The window slams with a crash. Through a layer of glass, a skinny figure with drooping shoulders takes small steps down the path to the settlement.
It was as if Sumlinsky had known something in advance. A couple of weeks later, during another round of visits to his holdings, Kuznets says to Ignatov in passing:
“We want to give your settlement a name, commandant. You’ll now be Angara Twelve. That’s what we’ll put on the map.”
“It already has a name,” objects Ignatov, surprising even himself. “There wasn’t anything to do in the underground house during the winter and people thought it up.”
“Well? Why’d you keep quiet?”
“Who was I to tell? And you didn’t ask.”
“So how are you now to be named and extolled?” Kuznets’s gaze is attentive and persistent.
“Sem’ Ruk,” is Ignatov’s delayed response.
“Tricky. Did a priest fit you out with that name by any chance?”
“What?”
“You’re a nut! That name reeks of religious prejudice, that’s what. Of six-winged seraphs and the like.”
“You’re a fool, Kuznets, even if you’re my chief.” They’d recently switched to using first names, but when they argued they lashed each other with surnames, as before. “My contingent is entirely Tatars and Mordvins and Chuvash who’ve likely gone their whole lives without ever seeing a priest, not to mention a seraph.”
“To hell with you.” Kuznets waves his arm. “Sem’ Ruk it is!”
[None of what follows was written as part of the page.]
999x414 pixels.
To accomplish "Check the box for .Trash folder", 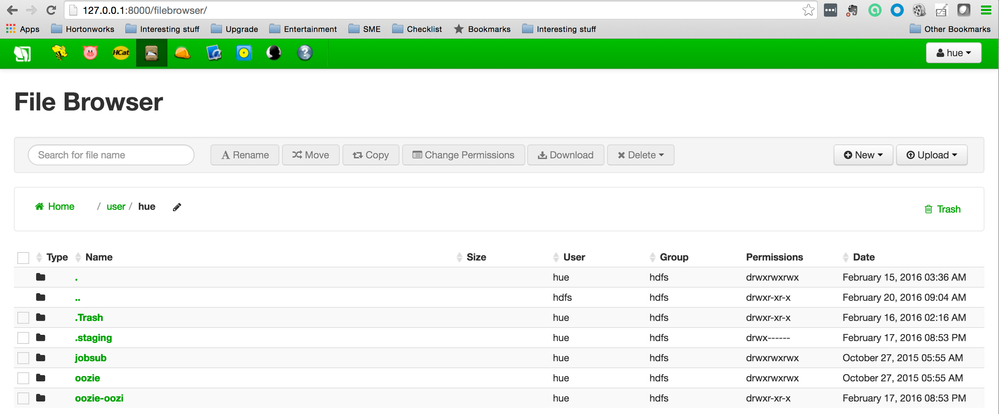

And so the name Konstantin Arnoldovich thought up survives, and zips through all the paperwork and the chain of command. Among the complete and extremely long list of newly formed populated spots – by that time there are already a good hundred in the Eastern Siberian territory – their name falls to the chairman of the Irkutsk Oblast Committee of the Party for approval. An empty-headed woman in the typing pool who’s hugely upset that she hadn’t been able to buy more longed-for lisle stockings at three rubles a pair from a greedy profiteer the day before, makes a mistake in the name, writing it all as one word and making it look like yet another bureaucratic neologism. The lists are approved. The typesetter at the printing house doesn’t see the mistake and so a no less sonorous, albeit slightly altered name for the settlement – Semruk, for “Sevenhands” – is entered into all the directories and maps.
It happens the first time in late June. Zuleikha doesn’t realize anything at the time. She’s just carried two buckets full of water into the kitchen and is dragging them to the worktable where Achkenazi is bent over like a fishhook and already practicing his magic on pearlescent fish fanned out on the table.
Yuzuf, who’s been crouching by the door waiting for his mother, darts toward her like a wild animal, but then suddenly collapses on the floor and lies motionless, as if he’s been shot. Zuleikha rushes over, grabs him, and shakes him. His face is white, his lips are gray-blue with an inky tinge, and he’s not breathing. “To the infirmary, fast!” says Achkenazi. Zuleikha picks up his motionless little body, which has cooled in an instant, and flies off.